As you are aware, Gen. Brent Scowcroft performed yeoman's service as
National Security Adviser to your father and enjoys very wide respect. There
are few, if any, with his breadth of experience with the issues and the
institutions involved. In addition, he has avoided blind parroting of the
positions of your administration and thus would be seen as relatively
nonpartisan, even though serving at your pleasure. It seems a stroke of good
luck that he now chairs your President's Foreign Intelligence Advisory Board

Recommendation #2

We repeat, with an additional sense of urgency, the recommendation in our
last memorandum to you (May 1) that you appoint Gen. Brent Scowcroft, Chair
of the President's Foreign Intelligence Advisory Board to head up an
independent investigation into the use/abuse of intelligence on Iraq.

UN Inspectors

Your refusal to allow UN inspectors back into Iraq has left the
international community befuddled. Worse, it has fed suspicions that the US
does not want UN inspectors in country lest they impede efforts to "plant"
some "weapons of mass destruction" in Iraq, should efforts to find them
continue to fall short. The conventional wisdom is less conspiratorial but
equally unsatisfying. The cognoscenti in Washington think tanks, for
example, attribute your attitude to "pique."

We find neither the conspiracy nor the "pique" rationale persuasive. As we
have admitted before, we are at a loss to explain the barring of UN
inspectors. Barring the very people with the international mandate, the
unique experience, and the credibility to undertake a serious search for
such weapons defies logic. UN inspectors know Iraq, know the weaponry in
question, know the Iraqi scientists/engineers who have been involved, know
how the necessary materials are procured and processed; in short, have
precisely the expertise required. The challenge is as daunting as it is
immediate; and, clearly, the US needs all the help it can get.
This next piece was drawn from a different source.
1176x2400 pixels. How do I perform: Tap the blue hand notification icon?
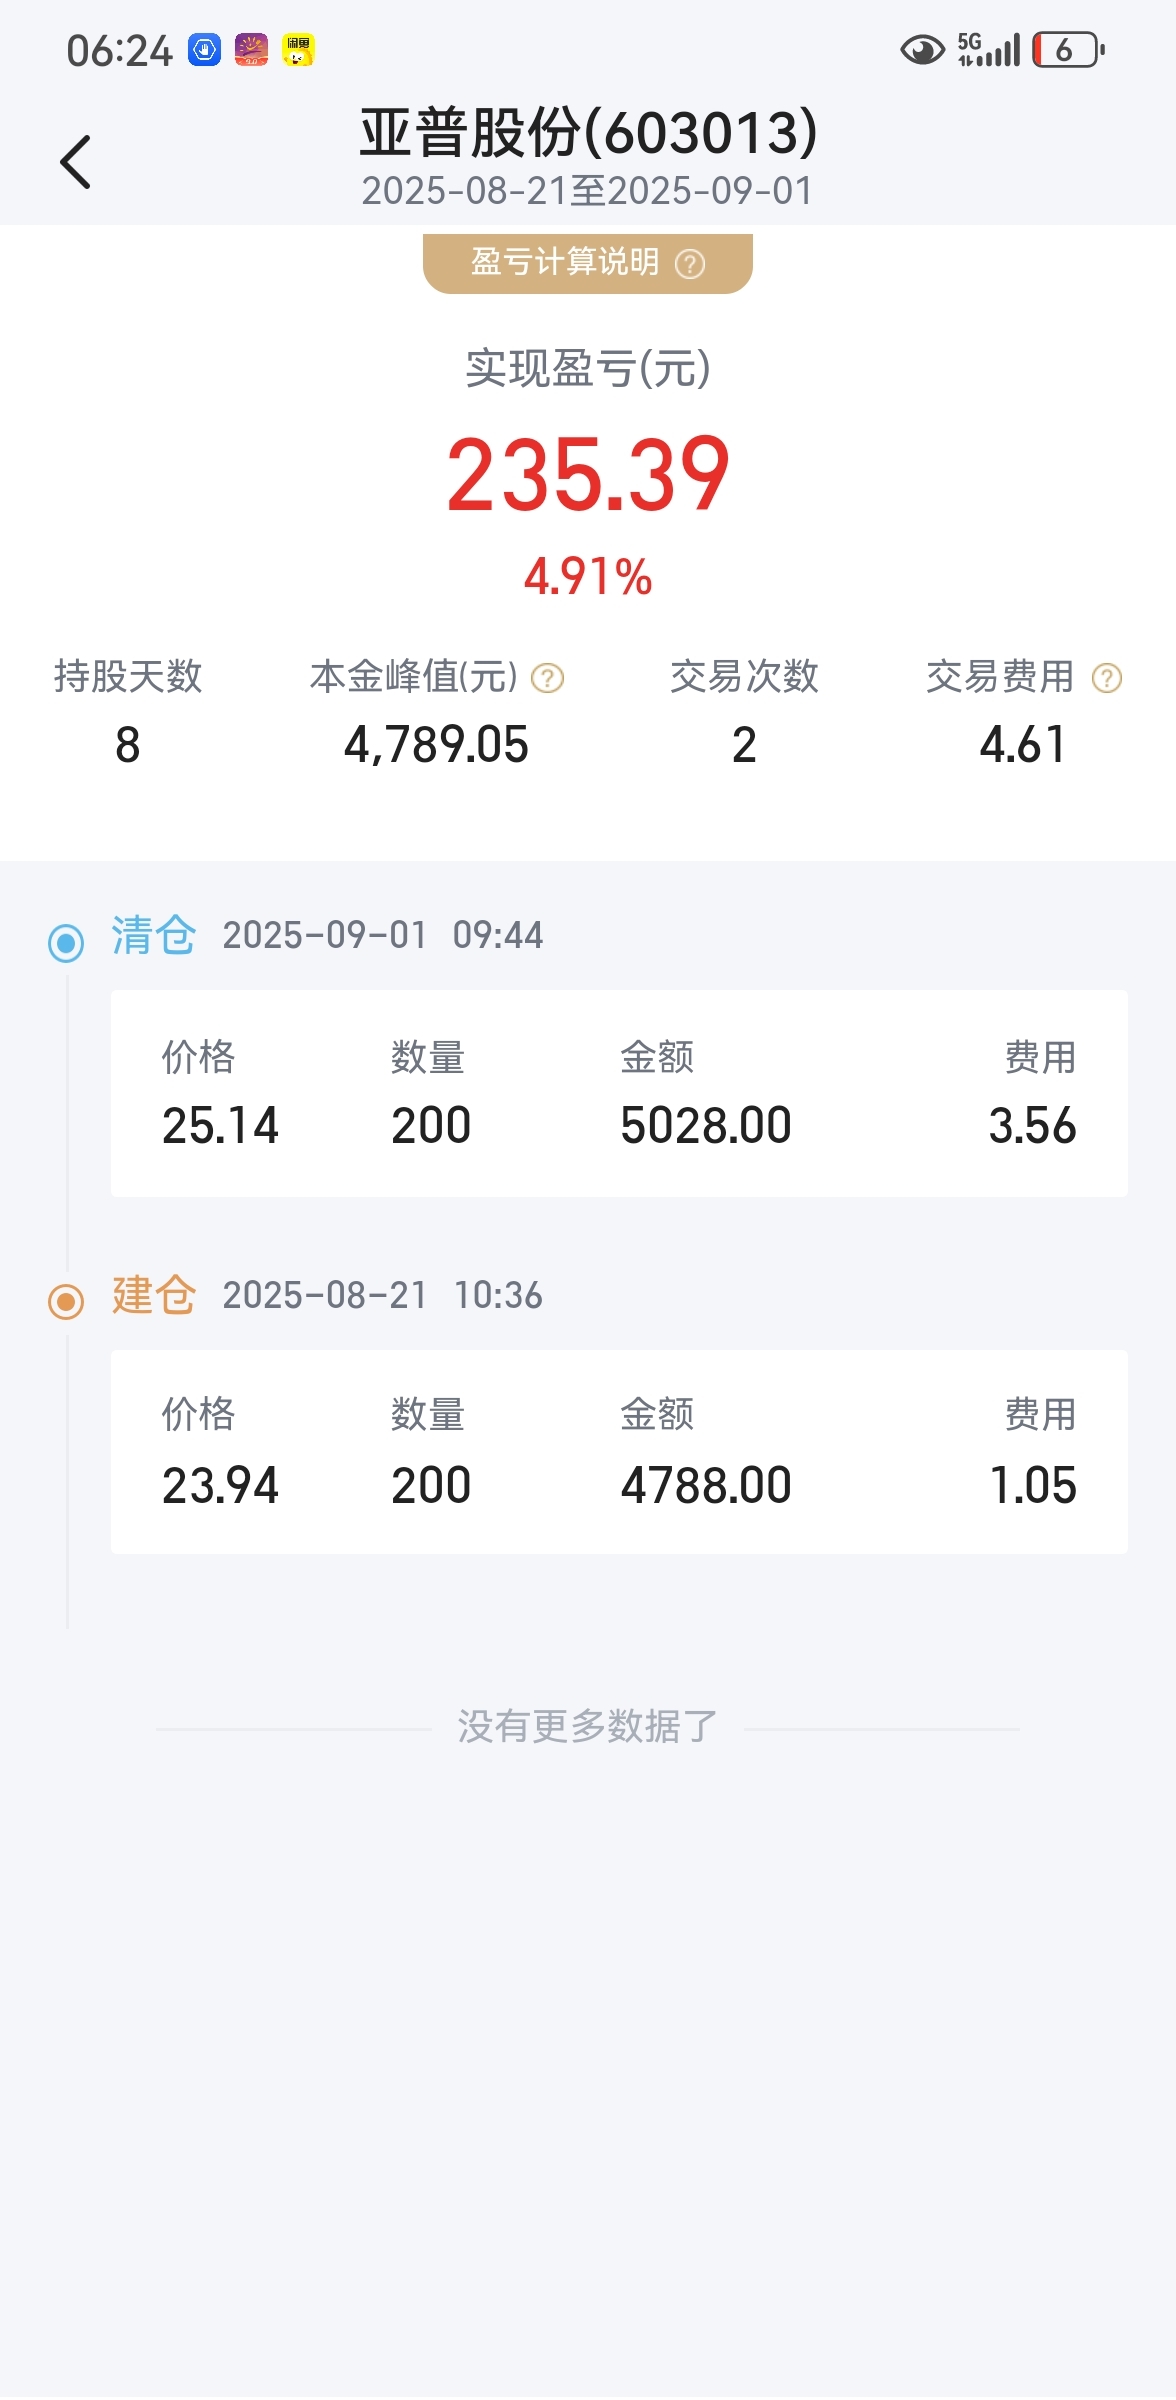pos(205,50)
The lead Wall Street Journal article of April 8 had it right: "If the US
doesn't make any undisputed discoveries of forbidden weapons, the failure
will feed already-widespread skepticism abroad about the motives for going
to war." As the events of last week show, that skepticism has now mushroomed
here at home as well.

Recommendation #3

We recommend that you immediately invite the UN inspectors back into Iraq.
This would go a long way toward refurbishing your credibility. Equally
important, it would help sort out the lessons learned for the intelligence
community and be an invaluable help to an investigation of the kind we have
suggested you direct Gen. Scowcroft to lead.

If Veteran Intelligence Professionals for Sanity can be of any further help
to you in the days ahead, you need only ask.

Ray Close, Princeton, NJ
David MacMichael, Linden, VA
Raymond McGovern, Arlington, VA

Steering Committee Veteran Intelligence Professionals for Sanity.